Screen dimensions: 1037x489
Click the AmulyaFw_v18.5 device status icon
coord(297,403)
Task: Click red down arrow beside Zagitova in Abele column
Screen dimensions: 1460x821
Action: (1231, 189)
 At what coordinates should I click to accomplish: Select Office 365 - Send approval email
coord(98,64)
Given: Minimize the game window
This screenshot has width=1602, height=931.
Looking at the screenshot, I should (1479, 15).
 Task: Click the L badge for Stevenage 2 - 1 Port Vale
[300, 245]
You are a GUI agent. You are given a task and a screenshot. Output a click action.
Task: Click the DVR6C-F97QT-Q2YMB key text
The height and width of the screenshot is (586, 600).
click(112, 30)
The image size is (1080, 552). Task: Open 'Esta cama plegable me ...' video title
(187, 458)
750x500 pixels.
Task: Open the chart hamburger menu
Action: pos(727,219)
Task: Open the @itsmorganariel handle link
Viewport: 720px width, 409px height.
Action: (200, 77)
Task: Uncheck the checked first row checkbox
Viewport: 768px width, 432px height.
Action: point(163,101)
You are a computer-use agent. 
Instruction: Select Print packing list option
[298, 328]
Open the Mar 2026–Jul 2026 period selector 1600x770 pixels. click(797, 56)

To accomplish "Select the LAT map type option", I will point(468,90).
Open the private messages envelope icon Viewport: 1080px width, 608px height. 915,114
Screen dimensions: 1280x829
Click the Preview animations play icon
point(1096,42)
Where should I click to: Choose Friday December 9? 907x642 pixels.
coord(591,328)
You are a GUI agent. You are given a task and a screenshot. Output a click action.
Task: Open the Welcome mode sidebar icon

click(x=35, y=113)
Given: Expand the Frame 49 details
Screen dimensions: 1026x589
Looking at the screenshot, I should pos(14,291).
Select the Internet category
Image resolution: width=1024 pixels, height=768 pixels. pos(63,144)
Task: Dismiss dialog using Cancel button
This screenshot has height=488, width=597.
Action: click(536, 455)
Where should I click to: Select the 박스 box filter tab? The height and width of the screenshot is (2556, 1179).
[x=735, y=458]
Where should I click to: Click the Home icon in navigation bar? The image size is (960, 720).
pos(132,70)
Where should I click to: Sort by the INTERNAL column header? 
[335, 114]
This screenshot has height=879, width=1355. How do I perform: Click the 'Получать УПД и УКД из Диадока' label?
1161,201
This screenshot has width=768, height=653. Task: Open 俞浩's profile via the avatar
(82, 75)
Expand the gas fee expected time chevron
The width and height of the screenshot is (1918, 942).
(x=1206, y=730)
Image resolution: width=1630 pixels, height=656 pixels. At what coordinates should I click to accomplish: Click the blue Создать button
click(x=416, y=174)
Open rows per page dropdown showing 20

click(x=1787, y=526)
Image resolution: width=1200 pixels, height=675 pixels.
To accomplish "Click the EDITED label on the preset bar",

================

Quote only the lines from the line containing "This screenshot has height=879, width=1355." through the end of the listing, please, keeping both the first and the last line.

Solution for this task |
This screenshot has height=879, width=1355. How do I perform: Click the 'Получать УПД и УКД из Диадока' label?
1161,201
This screenshot has width=768, height=653. Task: Open 俞浩's profile via the avatar
(82, 75)
Expand the gas fee expected time chevron
The width and height of the screenshot is (1918, 942).
(x=1206, y=730)
Image resolution: width=1630 pixels, height=656 pixels. At what coordinates should I click to accomplish: Click the blue Создать button
click(x=416, y=174)
Open rows per page dropdown showing 20

click(x=1787, y=526)
Image resolution: width=1200 pixels, height=675 pixels.
To accomplish "Click the EDITED label on the preset bar",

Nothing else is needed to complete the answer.